━━━━━ ENTRIES SUPPLIED ━━━━━

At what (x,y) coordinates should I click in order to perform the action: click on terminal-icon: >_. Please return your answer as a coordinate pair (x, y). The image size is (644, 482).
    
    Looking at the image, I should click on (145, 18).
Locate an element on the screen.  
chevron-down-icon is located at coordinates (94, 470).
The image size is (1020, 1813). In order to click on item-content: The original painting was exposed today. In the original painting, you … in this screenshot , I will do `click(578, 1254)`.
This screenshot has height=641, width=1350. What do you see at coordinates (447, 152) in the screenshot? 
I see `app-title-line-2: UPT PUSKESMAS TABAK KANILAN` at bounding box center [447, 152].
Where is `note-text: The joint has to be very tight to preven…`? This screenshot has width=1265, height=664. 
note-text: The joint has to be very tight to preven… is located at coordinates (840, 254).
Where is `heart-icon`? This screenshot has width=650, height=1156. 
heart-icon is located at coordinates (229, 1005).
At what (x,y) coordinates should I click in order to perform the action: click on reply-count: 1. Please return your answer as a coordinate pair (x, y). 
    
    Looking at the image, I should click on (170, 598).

━━━━━

> _TASK DETAILS_
Copy the records word for word, starting at their first line and ending with the line that contains "The image size is (1020, 1813).".

> _OUTPUT BELOW_
At what (x,y) coordinates should I click in order to perform the action: click on terminal-icon: >_. Please return your answer as a coordinate pair (x, y). The image size is (644, 482).
    
    Looking at the image, I should click on (145, 18).
Locate an element on the screen.  
chevron-down-icon is located at coordinates (94, 470).
The image size is (1020, 1813). In order to click on item-content: The original painting was exposed today. In the original painting, you … in this screenshot , I will do `click(578, 1254)`.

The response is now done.